[Element and text position data]

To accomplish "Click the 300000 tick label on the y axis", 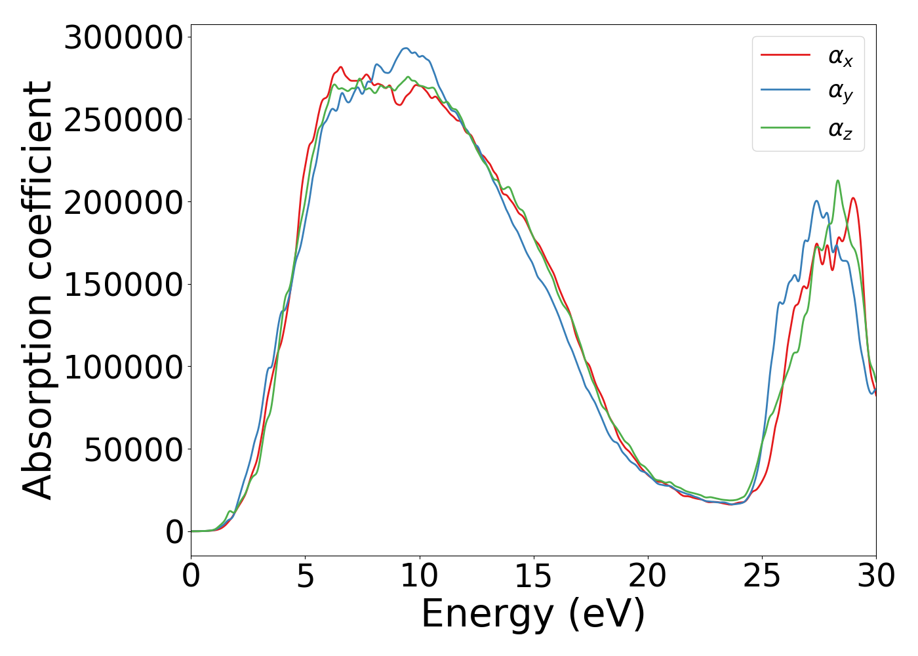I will pyautogui.click(x=123, y=37).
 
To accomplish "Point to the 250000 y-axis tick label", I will pyautogui.click(x=123, y=120).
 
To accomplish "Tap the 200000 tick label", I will pyautogui.click(x=123, y=203).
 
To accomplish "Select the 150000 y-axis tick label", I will pyautogui.click(x=123, y=285).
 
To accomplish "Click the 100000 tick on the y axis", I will pyautogui.click(x=123, y=367).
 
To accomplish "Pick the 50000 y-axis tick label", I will pyautogui.click(x=133, y=450).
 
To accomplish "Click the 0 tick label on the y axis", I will pyautogui.click(x=174, y=532).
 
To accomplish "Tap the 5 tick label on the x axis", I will pyautogui.click(x=306, y=576).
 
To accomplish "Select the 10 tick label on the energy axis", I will pyautogui.click(x=420, y=576).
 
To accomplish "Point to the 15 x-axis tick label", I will pyautogui.click(x=534, y=576).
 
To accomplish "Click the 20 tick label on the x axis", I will pyautogui.click(x=648, y=576).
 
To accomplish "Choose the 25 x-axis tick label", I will pyautogui.click(x=762, y=576).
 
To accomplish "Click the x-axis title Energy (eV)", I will pyautogui.click(x=533, y=614).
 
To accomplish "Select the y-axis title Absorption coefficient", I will pyautogui.click(x=37, y=290).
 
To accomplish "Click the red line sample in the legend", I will pyautogui.click(x=786, y=56).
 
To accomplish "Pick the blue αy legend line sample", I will pyautogui.click(x=786, y=92).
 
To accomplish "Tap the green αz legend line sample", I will pyautogui.click(x=786, y=128).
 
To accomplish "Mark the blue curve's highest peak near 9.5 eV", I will pyautogui.click(x=405, y=48).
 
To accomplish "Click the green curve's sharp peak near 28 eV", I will pyautogui.click(x=837, y=180).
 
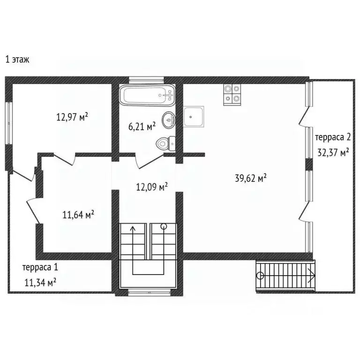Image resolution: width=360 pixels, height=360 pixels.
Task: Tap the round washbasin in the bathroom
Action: click(x=169, y=120)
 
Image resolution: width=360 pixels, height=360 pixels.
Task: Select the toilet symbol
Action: click(x=166, y=143)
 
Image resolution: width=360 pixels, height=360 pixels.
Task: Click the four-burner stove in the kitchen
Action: click(x=232, y=95)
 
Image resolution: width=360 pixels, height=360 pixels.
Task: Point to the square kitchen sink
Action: click(x=194, y=116)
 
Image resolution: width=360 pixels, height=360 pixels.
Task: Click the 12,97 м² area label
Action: click(x=72, y=117)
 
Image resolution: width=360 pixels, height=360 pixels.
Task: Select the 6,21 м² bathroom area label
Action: click(x=142, y=126)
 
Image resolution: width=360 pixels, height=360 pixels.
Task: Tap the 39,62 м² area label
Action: click(x=251, y=178)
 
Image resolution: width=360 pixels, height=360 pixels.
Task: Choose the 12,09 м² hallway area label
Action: click(x=152, y=187)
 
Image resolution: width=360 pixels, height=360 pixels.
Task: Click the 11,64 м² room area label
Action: click(x=78, y=215)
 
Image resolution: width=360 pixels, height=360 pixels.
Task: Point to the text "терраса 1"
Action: click(x=40, y=268)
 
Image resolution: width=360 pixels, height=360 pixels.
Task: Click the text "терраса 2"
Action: click(x=333, y=137)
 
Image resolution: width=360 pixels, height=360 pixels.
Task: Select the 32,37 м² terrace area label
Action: click(x=333, y=152)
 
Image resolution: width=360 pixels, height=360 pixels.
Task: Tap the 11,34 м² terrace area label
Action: click(x=40, y=282)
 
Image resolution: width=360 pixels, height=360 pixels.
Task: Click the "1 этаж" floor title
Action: click(x=17, y=60)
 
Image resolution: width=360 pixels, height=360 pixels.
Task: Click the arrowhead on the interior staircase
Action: click(x=133, y=228)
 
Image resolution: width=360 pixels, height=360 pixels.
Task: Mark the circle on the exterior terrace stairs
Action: click(x=260, y=275)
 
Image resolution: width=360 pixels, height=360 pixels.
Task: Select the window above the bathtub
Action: click(x=146, y=80)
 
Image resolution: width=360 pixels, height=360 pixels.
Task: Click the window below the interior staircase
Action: click(x=149, y=292)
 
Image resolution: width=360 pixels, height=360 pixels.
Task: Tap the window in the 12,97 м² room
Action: click(x=9, y=123)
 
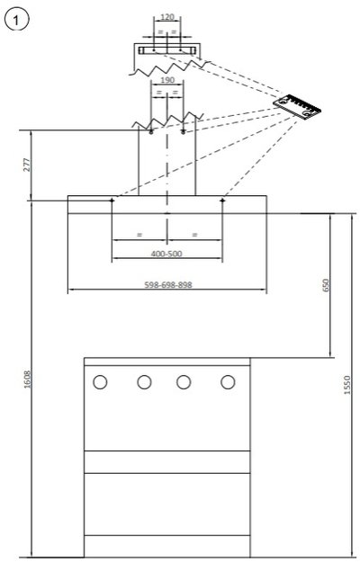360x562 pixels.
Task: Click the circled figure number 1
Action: pyautogui.click(x=16, y=20)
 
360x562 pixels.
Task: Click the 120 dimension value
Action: pyautogui.click(x=167, y=17)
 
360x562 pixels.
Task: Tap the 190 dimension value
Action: pyautogui.click(x=167, y=80)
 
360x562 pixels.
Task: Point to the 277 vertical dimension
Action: pyautogui.click(x=28, y=165)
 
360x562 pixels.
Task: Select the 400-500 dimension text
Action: pyautogui.click(x=166, y=254)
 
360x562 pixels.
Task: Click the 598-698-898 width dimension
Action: pyautogui.click(x=168, y=284)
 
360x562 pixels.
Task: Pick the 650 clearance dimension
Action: pyautogui.click(x=326, y=285)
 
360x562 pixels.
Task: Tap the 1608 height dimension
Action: pyautogui.click(x=28, y=379)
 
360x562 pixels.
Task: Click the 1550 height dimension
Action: pyautogui.click(x=347, y=385)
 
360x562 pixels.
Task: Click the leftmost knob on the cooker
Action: pyautogui.click(x=100, y=382)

▸ **Directions for this task**: Gather every line above that contains the word "blue", and copy each one in full.

▸ **Exercise answer**:
To accomplish "Pick the blue αy legend line sample", I will pyautogui.click(x=786, y=92).
To accomplish "Mark the blue curve's highest peak near 9.5 eV", I will pyautogui.click(x=405, y=48).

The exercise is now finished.